– Эх, Евгений Евгеньевич! – сокрушается другой старейший депутат – Швецов. – Это большевики нас пугают.

– А что пугать? Мы не за славой сюда идем, ради России…

Все ворота закрыты, их охраняют гренадеры и матросы, накануне прибывшие из Кронштадта и Гельсингфорса. Приоткрыт единственный узкий проход. Туда пускают по красным мандатам. Стражники, прежде чем пропустить, тщательно обыскивают каждого депутата. Не стесняются шарить по карманам.

– Безобразие! Как вы смеете! – кипятится седобородый октябрист, депутат трех Дум Лавров.

– Иди, дядя, иди! – насмешливо говорят матросы. – Счастливо обратно выйти.

– Что такое?! Куда мы попали? – еще более возмущается Сергей Осипович, бывший управляющий государственным имуществом Самарской губернии. – Надо сегодня же сделать запрос…

* * *

Пришедшие поднимаются по белой мраморной лестнице.

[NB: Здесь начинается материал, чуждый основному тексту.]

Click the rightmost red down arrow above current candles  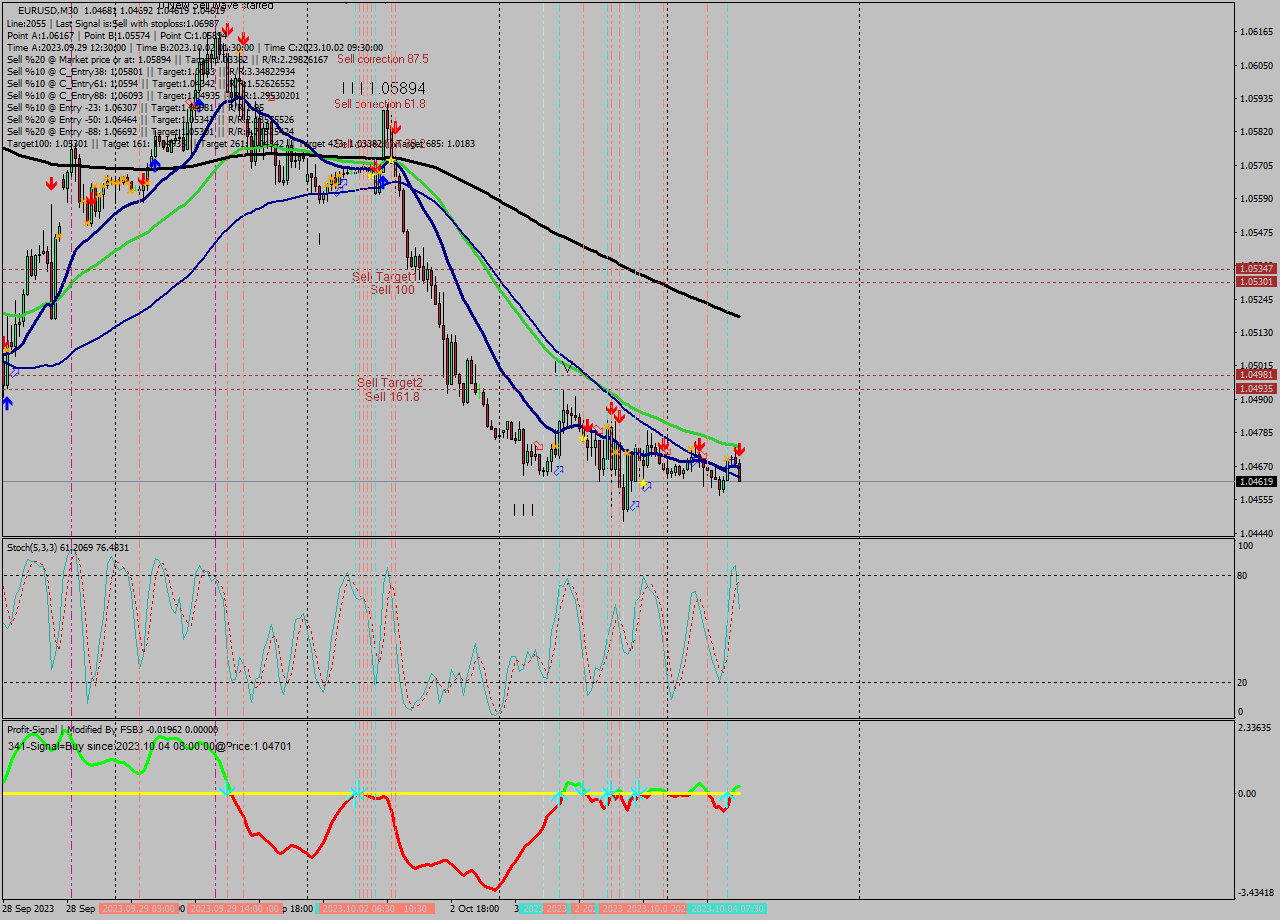(740, 449)
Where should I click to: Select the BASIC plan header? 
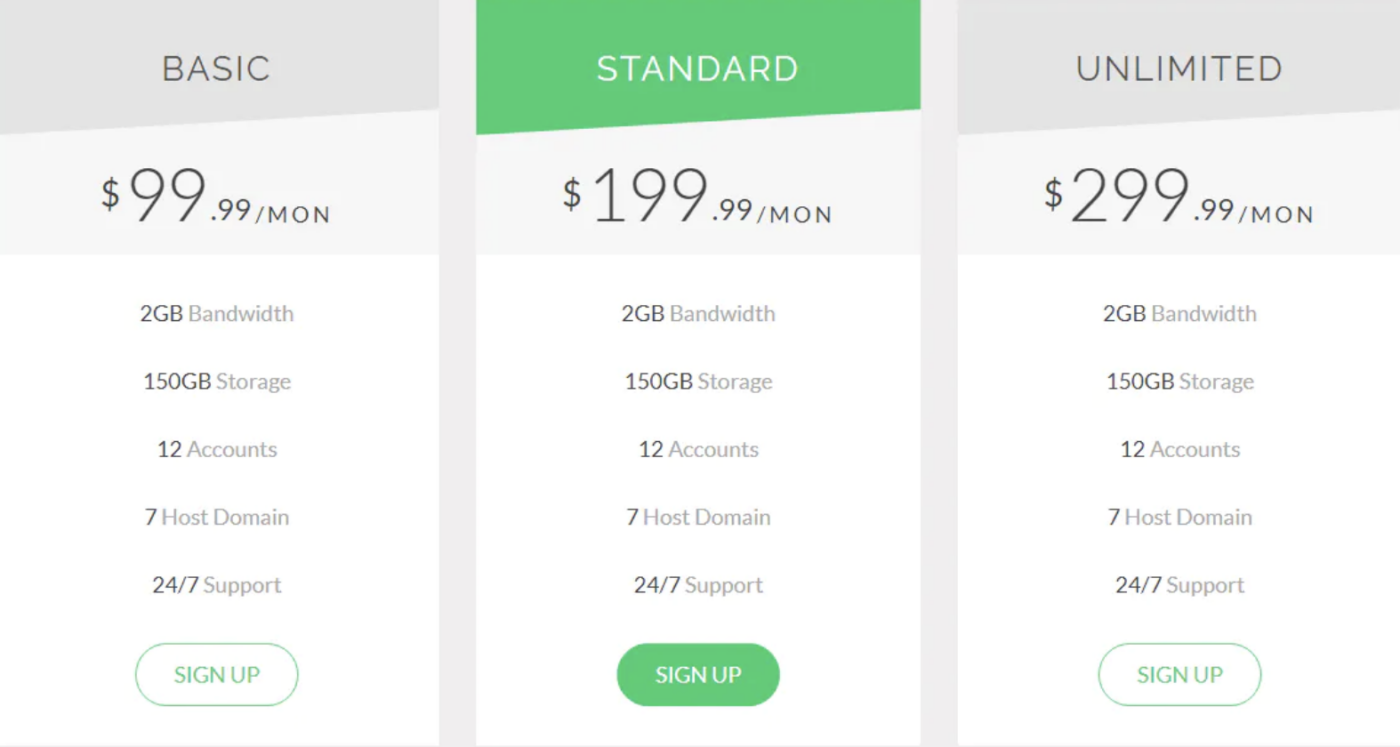(216, 68)
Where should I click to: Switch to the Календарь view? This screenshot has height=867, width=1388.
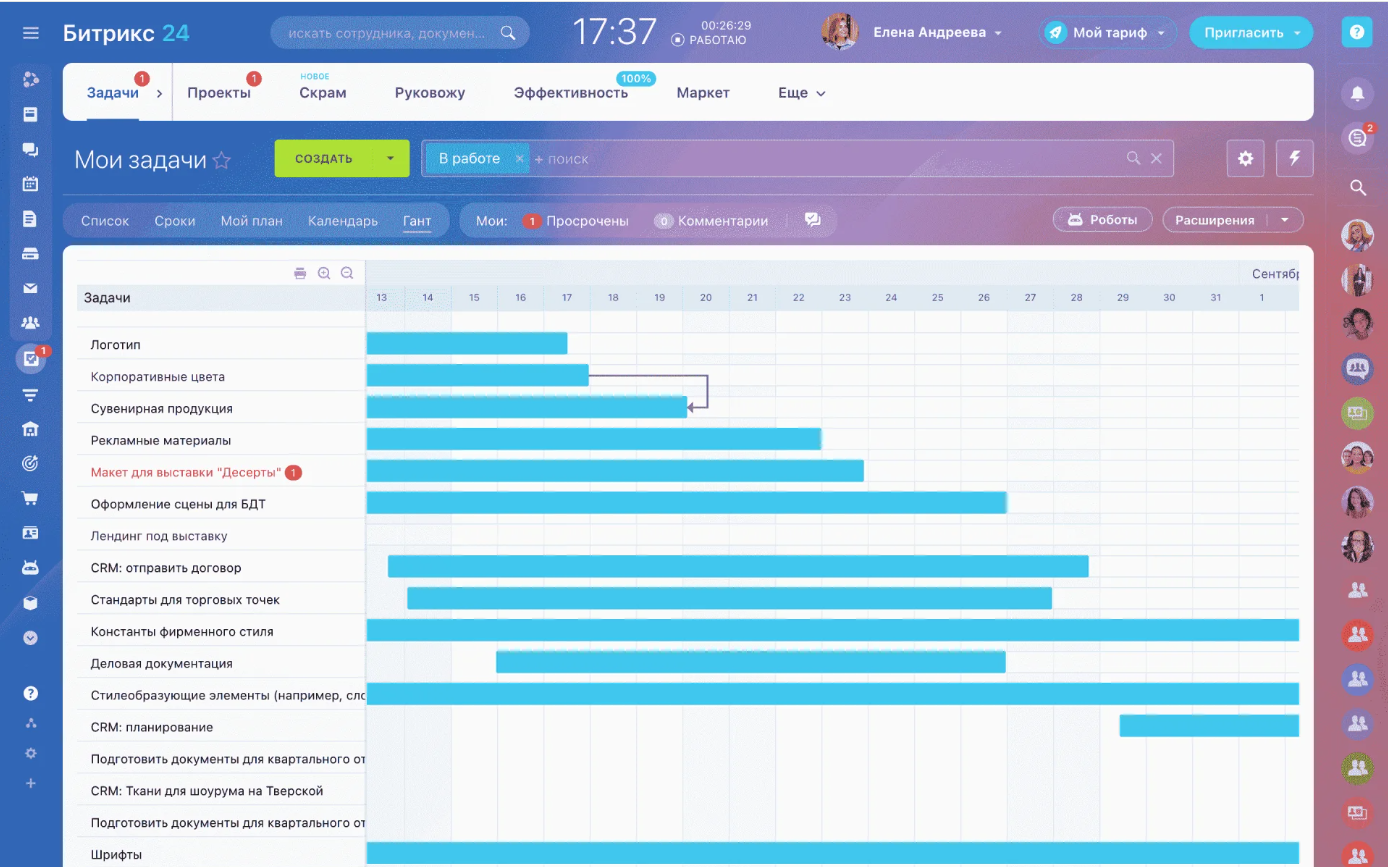(342, 221)
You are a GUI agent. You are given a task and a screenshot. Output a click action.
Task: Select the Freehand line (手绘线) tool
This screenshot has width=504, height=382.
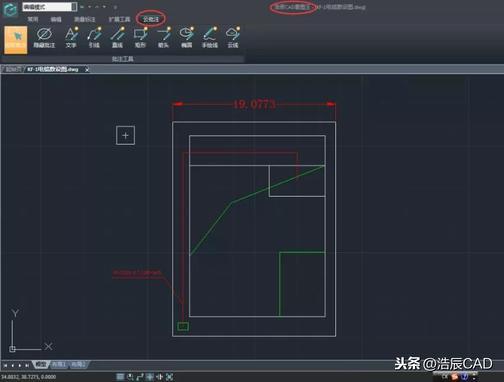[x=210, y=38]
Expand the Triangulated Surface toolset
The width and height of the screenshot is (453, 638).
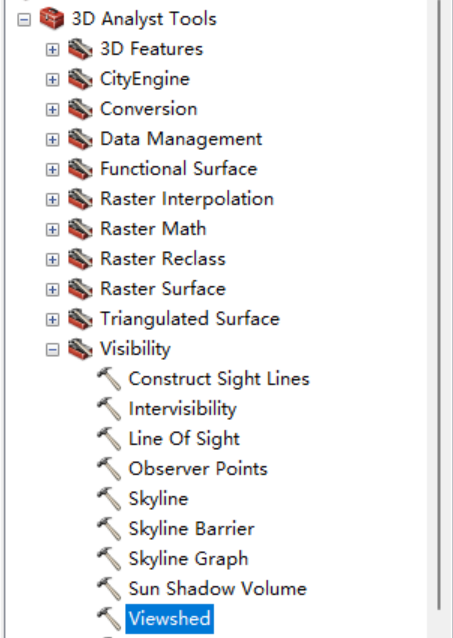pos(52,319)
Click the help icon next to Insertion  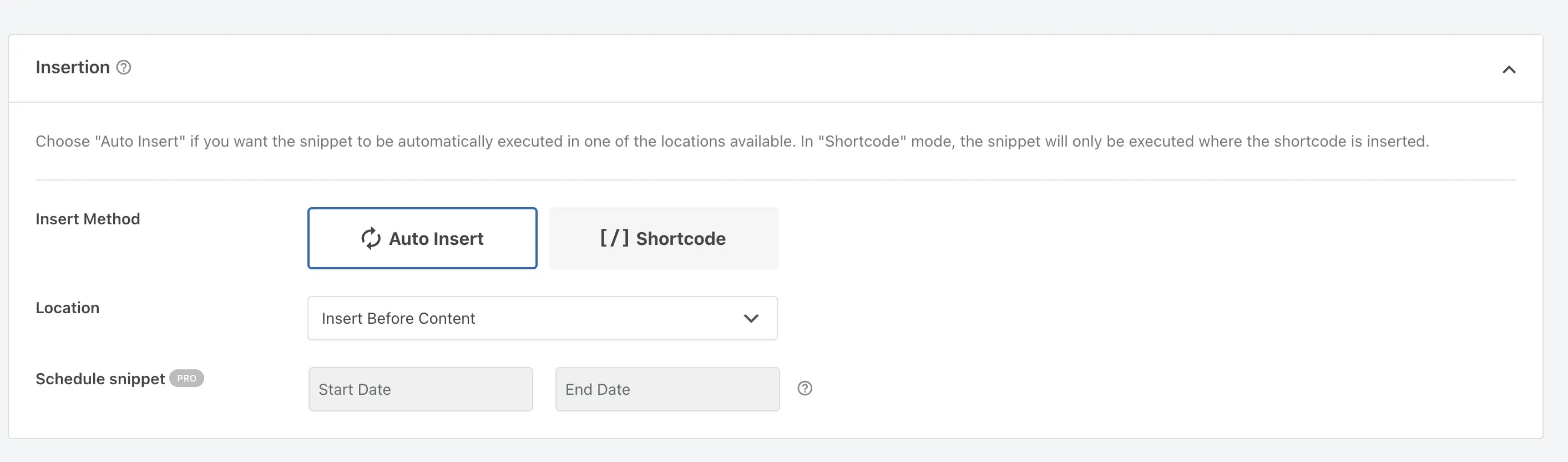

– А лестницу устилала, помнится, ковровая дорожка. Еще в газетах писали – специально заказывали в Самарканде, – удивляется Лавров.

– Было, да сплыло! – философски отвечает представитель сионистской фракции Юлий Бруцкус. – Здесь же ночевали славные бойцы Красной гвардии. Вот и успели пропить…

– Если бы только пропить! – отзывается идущий на несколько шагов впереди глава эсеров Виктор Чернов. – Вон у мраморной статуи голову отбили. Ах, какая дикость – на мраморе штыком нацарапали бранное слово!

* * *

Верный ленинец Владимир Бонч-Бруевич довольно подробно и красочно описал в своей небезынтересной книге «На боевых постах Февральской и Октябрьской революций» (М., 1927) военно-операционную обстановку, созданную большевиками в связи с открытием Учредительного собрания. Он признает: «Часть матросов… оказалась не на высоте положения и стала портить инвентарь».

Большевистская верхушка весьма тревожилась за свой престол. Однако дело организовали блестяще. В заметках о Ленине, опубликованных в «Правде» 20 июня 1924 года, Троцкий с партийной принципиальностью пишет о нервозности вождя, о его сомнениях в «преданности» красных солдат и матросов.

Ильич настаивал на вызове в Петроград ко дню открытия Учредительного собрания латышских стрелков, ибо «русский мужик может колебнуться в случае чего, тут нужна пролетарская решимость». И он приказал доставить «в Петроград один из латышских стрелковых полков, наиболее рабочего по составу».

Хлебнув пьянящей силы власти, никто не желает расстаться с ней добровольно.

* * *

Депутаты заполнили фойе. У всех выходов заняли места караулы, вооруженные винтовками с примкнутыми штыками, обвешанные гранатами, патронными сумками, револьверами.

Чернов встревожился:

– У меня такое ощущение, что нас уже арестовали и всех отправят в Петропавловку.

– Или перестреляют на месте, – добавил Лазарев.

Еще накануне делегаты решили, что председательствовать по праву следует ему как старейшему. Теперь Лазарев наотрез отказался:

– Нет, господа, под штыками не могу!

Пока спорили, часы пробили двенадцать – время открытия заседания. Но большевики дали указание матросам никого в зал не пускать – «до особого распоряжения»!

Марк Вишняк был очень молод и горяч. Он возмутился:

– Ленин просто издевается над народными избранниками. Это безобразие надо прекратить! – Куда-то отправился и исчез.

– Где наш юный друг замешкался? – волновался Швецов. – От ленинских головорезов можно ждать любой мерзости.

Долго пропадавший Марк Вениаминович наконец явился. Его лицо было багряного цвета, а сам разгорячен и гневен.

– До гражданина Ленина не допустили, а Дыбенко наорал на меня: «Подождете!» И нецензурно выражался.

– Кто такой Дыбенко? – удивился Швецов.

– Как – кто? Нарком по морским делам. Здоровый такой, жгучий брюнет, с цепью на груди. Похож на содержателя бань.